String#split(' ') and whitespace (perl user's surprise)

I have to confess that I use a lot of Perl, and some of its idioms are
deeply embedded in my mind.

Im the course of parsing some data in Ruby I used a fragment of code
like

rules.each_line do |rule|
  sku, price, special = rule.chomp.split(' ', 3)
  # [...]
end

where rules was composed of lines of the form

  A     50       3 for 130

coming from a perl background I would have expected ‘A’, ‘50’ and ‘3 for 130’
to have been assigned to sku, price and special. As it turned out
special had leading whitespace.

Maybe this is the difference Hal alludes to in From Perl to Ruby in his
book The Ruby Way: “Also, note that split also behaves slightly
differently.”

Is this intentional behaviour? I think that the Perl behaviour is more
useful (that is trimming the leading whitespace off the limit-th element
returned.)

In the perl debugger:

DB<1> $s = ’ A 50 3 for 130’

DB<2> @l = split(’ ', $s, 3)

DB<3> x @l
0 ‘A’
1 50
2 ‘3 for 130’

In irb:

’ A 50 3 for 130’.split(’ ', 3)
=> [“A”, “50”, " 3 for 130"]

What I’d like Ruby to do

’ A 50 3 for 130’.split(’ ', 3)
=> [“A”, “50”, “3 for 130”]

Mike

···


mike@stok.co.uk | The “`Stok’ disclaimers” apply.
http://www.stok.co.uk/~mike/ | GPG PGP Key 1024D/059913DA
mike@exegenix.com | Fingerprint 0570 71CD 6790 7C28 3D60
http://www.exegenix.com/ | 75D2 9EC4 C1C0 0599 13DA

In irb:

’ A 50 3 for 130’.split(’ ', 3)
=> [“A”, “50”, " 3 for 130"]

What I’d like Ruby to do

’ A 50 3 for 130’.split(’ ', 3)
=> [“A”, “50”, “3 for 130”]

I’d agree, FWIW. Ruby even appears internally inconsistent; why does
it trim the leading \s off of ‘A’ and ‘50’, but not the last element.
Just because it’s the last one? Bug? Oversight? By design?

···

Do you Yahoo!?
SBC Yahoo! DSL - Now only $29.95 per month!
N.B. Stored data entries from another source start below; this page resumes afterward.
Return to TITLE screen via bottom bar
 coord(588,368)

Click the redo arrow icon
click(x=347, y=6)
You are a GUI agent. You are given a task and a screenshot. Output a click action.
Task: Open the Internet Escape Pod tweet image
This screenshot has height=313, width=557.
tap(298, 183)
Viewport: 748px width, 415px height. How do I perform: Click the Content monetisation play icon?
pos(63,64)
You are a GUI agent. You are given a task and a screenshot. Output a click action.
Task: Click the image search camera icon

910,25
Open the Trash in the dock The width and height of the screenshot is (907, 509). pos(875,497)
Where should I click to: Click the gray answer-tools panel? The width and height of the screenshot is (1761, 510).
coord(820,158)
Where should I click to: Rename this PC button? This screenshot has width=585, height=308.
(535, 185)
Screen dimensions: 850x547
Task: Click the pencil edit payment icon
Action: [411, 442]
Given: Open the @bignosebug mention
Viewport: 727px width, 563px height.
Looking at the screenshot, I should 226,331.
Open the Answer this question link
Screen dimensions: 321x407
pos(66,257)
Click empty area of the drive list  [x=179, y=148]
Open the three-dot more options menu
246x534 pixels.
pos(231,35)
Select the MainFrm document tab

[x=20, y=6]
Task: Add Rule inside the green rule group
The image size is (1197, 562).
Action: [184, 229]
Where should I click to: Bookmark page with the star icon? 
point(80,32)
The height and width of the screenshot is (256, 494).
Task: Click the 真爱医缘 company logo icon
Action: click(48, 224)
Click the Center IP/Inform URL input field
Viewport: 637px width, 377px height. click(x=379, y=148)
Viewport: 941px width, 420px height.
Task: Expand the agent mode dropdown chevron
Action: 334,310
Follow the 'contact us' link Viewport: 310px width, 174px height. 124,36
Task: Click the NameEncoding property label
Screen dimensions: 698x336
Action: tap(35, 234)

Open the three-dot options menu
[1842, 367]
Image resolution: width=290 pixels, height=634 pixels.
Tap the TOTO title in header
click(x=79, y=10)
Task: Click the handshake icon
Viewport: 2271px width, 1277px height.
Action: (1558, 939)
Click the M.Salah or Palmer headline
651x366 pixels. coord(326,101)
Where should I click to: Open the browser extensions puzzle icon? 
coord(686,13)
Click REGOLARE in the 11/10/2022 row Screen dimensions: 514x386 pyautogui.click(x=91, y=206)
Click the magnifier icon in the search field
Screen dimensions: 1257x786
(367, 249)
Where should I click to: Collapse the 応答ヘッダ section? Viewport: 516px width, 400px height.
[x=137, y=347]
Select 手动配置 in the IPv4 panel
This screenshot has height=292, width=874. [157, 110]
I don’t know if it’s intentional or not, but I do see the following at
http://www.rubycentral.com/book/ref_c_string.html#String.split

split
str.split( pattern=$;, [ limit ] ) → anArray

Divides str into substrings based on a delimiter, returning an array
of these substrings.

If pattern is a String, then its contents are used as the delimiter
when splitting str. If pattern is a single space, str is split on
whitespace, with leading whitespace and runs of contiguous whitespace
characters ignored.

And they have an example:

" now’s the time".split(’ ') » [“now’s”, “the”, “time”]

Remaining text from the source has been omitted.